Supplied text:
····················
The Last Dangerous Visions


The Last Dangerous Visions is a 2024 original speculative fiction anthology following Dangerous Visions and Again, Dangerous Visions. Like its predecessors, it was edited by American author Harlan Ellison, with introductions to be provided by him. Ellison died in 2018 with the anthology unfinished.
In 2020, the Ellison estate's executor J. Michael Straczynski announced his intention to publish it. It was published by Blackstone Publishers on October 1, 2024.

Background

The third anthology was started but, controversially, failed to be published and became something of a legend in science fiction as the genre's most famous unpublished book. It was originally announced for publication in 1973, but did not see print until over fifty years later. Ellison came under criticism for his treatment of some writers who sold their stories to him, estimated to number around 120. Many of the writers died in the interim between Ellison's initial story acquisitions and the book's eventual publication more than five decades later.
British author Christopher Priest, whose story "An Infinite Summer" had been commissioned for TLDV in 1974 and withdrawn after four months without any response, wrote a lengthy critique of Ellison's failure to complete the project. It was first published by Priest in 1987 as The Last Deadloss Visions, a pun on the title of Priest's fanzine Deadloss where it appeared. It proved so popular that it had two more editions, expanded with reader letters and other events, later in 1987 and 1988. In 1994 it was further expanded as The Book on the Edge of Forever from American publisher Fantagraphics Books, and was nominated for the Hugo Award for Best Related Work. Priest also released the final draft online.
····················
Study material:
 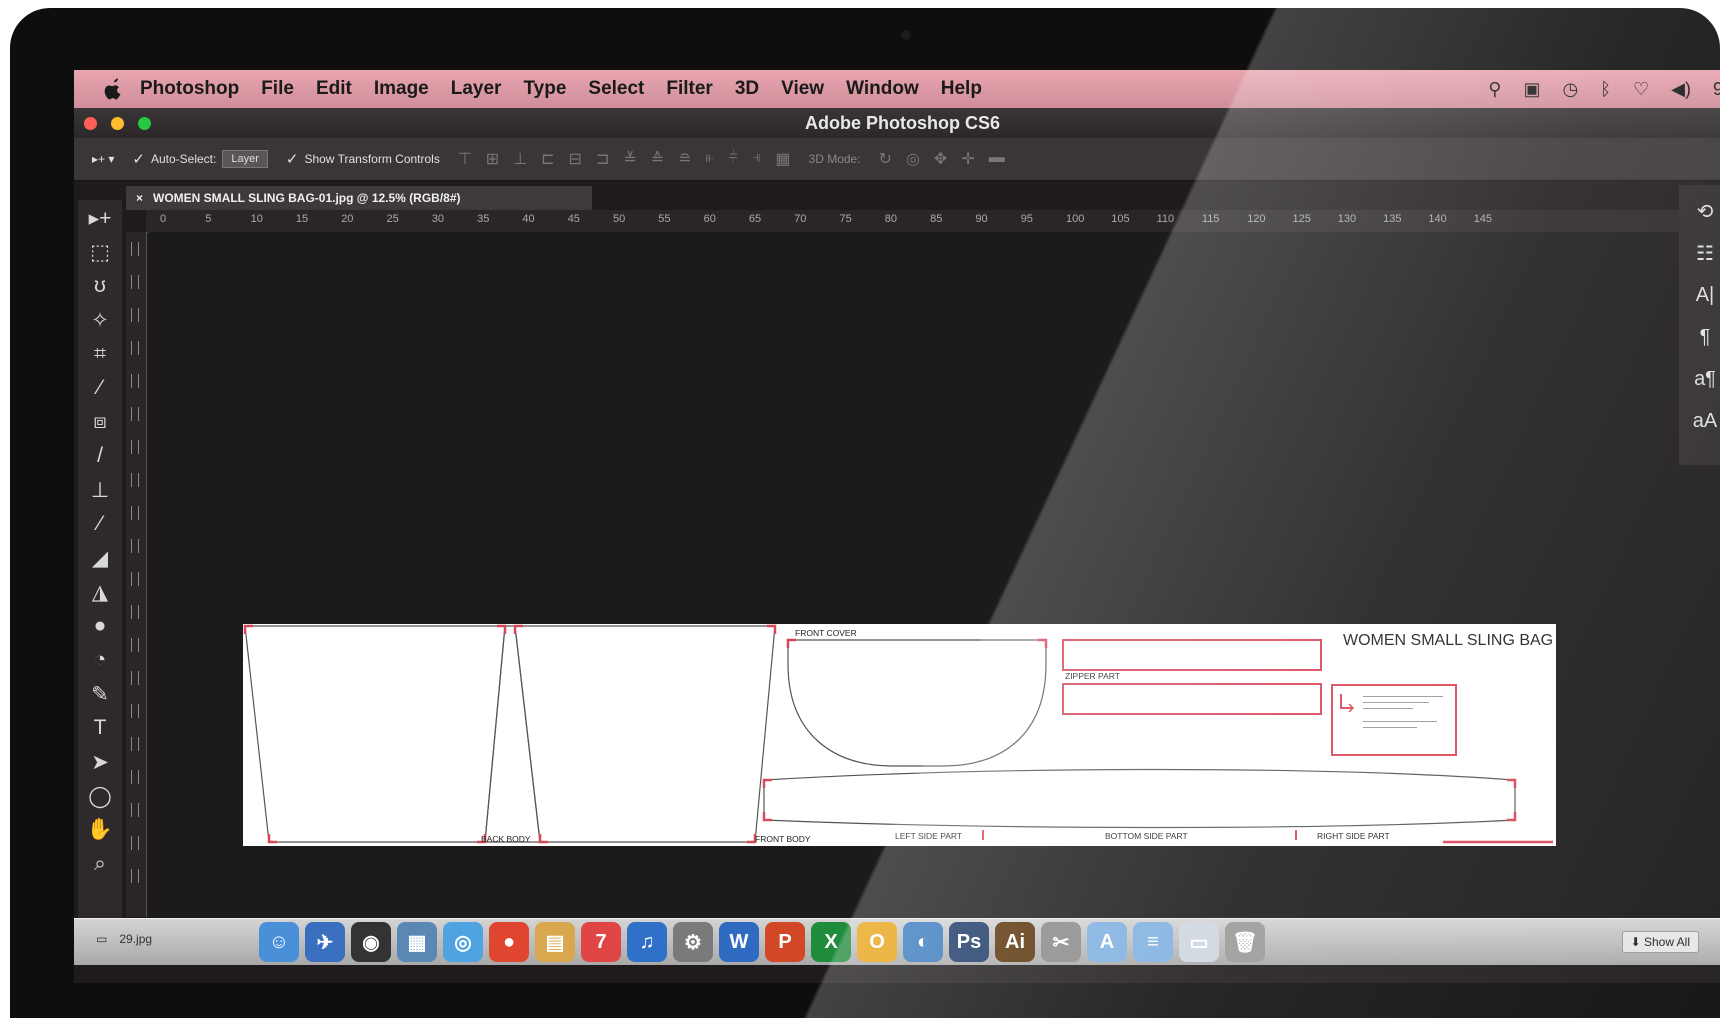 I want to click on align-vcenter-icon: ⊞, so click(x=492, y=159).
····················
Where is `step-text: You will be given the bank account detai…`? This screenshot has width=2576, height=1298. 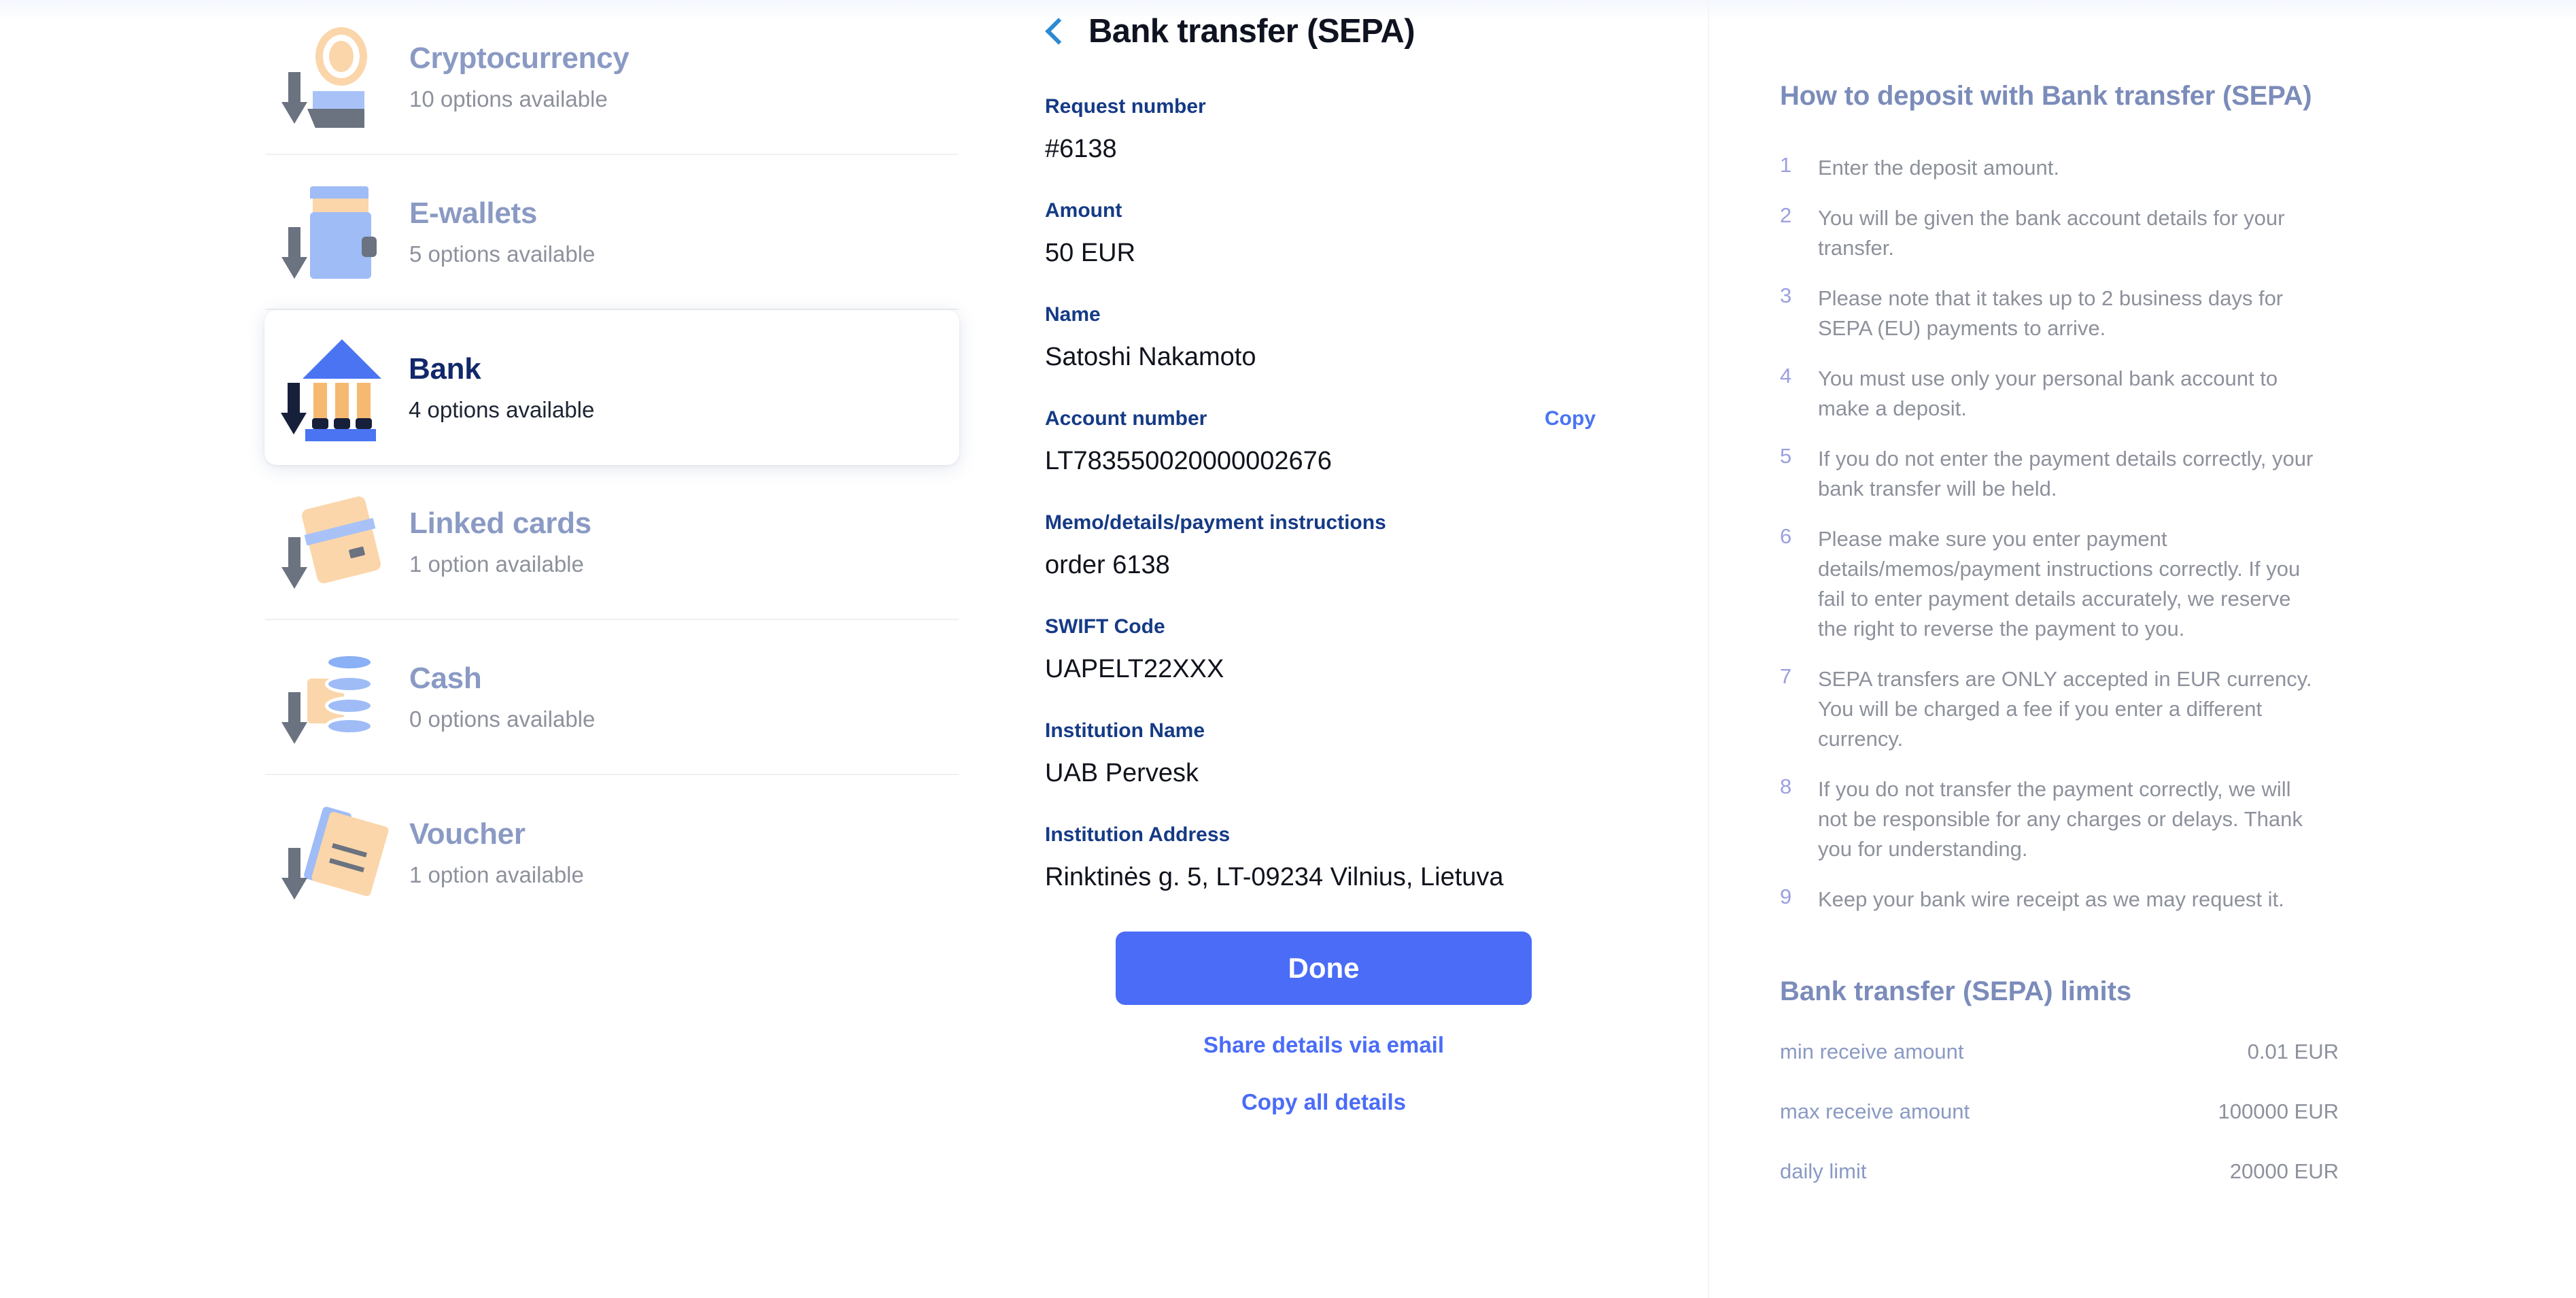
····················
Set of tasks:
1) Translate into French the following sentence from the text on The Last Dangerous Visions: "It was originally announced for publication in 1973, but did not see print until over fifty years later."
2) Continue the text on The Last Dangerous Visions, beginning immediately after its final sentence.

Answers to the exercise:
1) Elle avait été initialement annoncée pour une publication en 1973, mais n'a été imprimée que plus de cinquante ans plus tard.

2)
On June 28, 2018, Ellison died, with the anthology still unfinished.
On November 13, 2020, the Ellison estate's executor J. Michael Straczynski announced that he would oversee the project to publish the book. Straczynski's volume did not include withdrawn stories nor stories "overtaken by real-world events", so the final length was just a sixth of the originally intended, but included new stories from major contemporary science fiction writers as well as work from new authors, including one story from an unpublished writer, Kayo Hartenbaum. The book was advertised as containing "one last, significant work by Harlan which has never been published" which "ties directly into the reason why The Last Dangerous Visions has taken so long to come to light". This turned out to be an essay by Straczynski describing Ellison’s battle with bipolar disorder. The stories were accompanied by artwork from Tim Kirk. The rights to all stories not used reverted to the authors.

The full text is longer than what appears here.